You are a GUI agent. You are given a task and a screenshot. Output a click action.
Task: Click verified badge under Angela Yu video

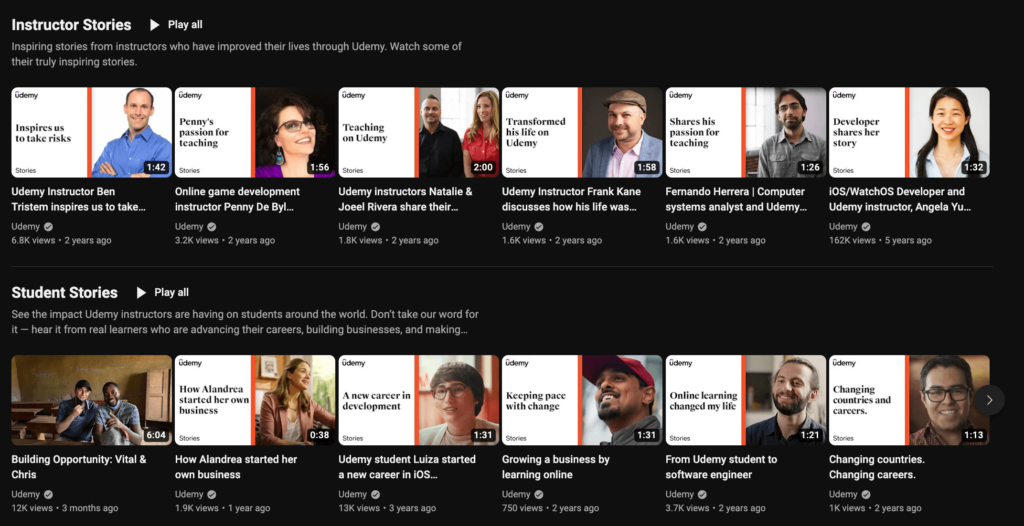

* * *

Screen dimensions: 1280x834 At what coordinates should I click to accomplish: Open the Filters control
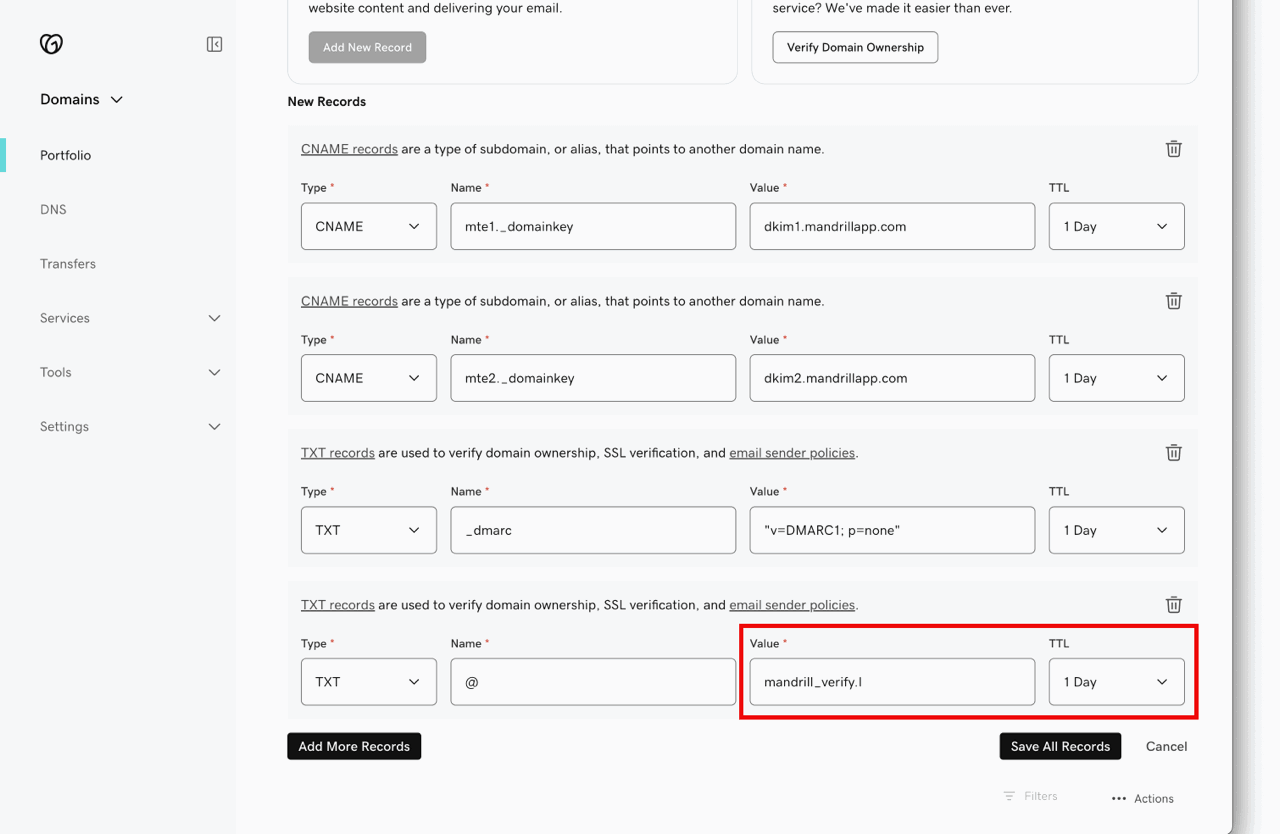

* * *

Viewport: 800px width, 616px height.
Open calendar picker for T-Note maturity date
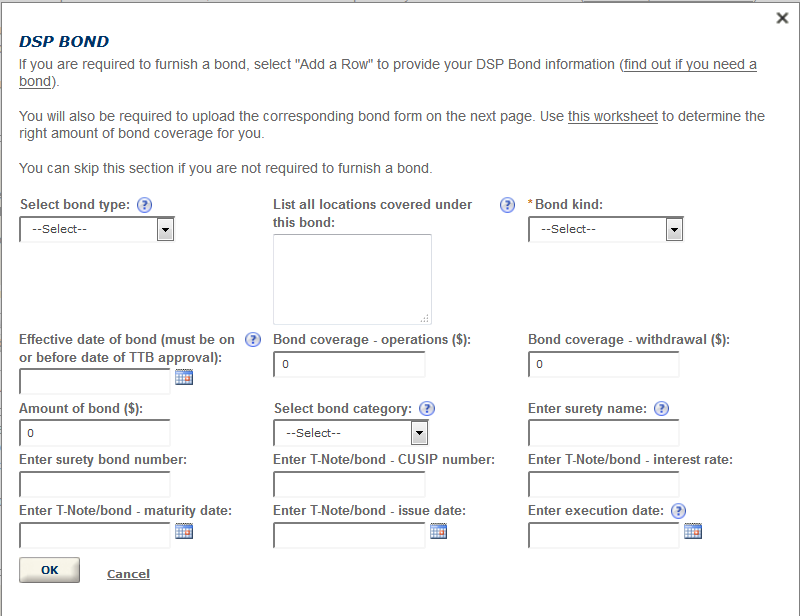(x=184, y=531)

### WHAT YOU SHOULD DO:
Reproduce the lines from the one containing "Viewport: 800px width, 616px height." through the one containing "(x=184, y=531)", including both of those lines. Omit the pictures.

### TASK RESULT:
Viewport: 800px width, 616px height.
Open calendar picker for T-Note maturity date
(x=184, y=531)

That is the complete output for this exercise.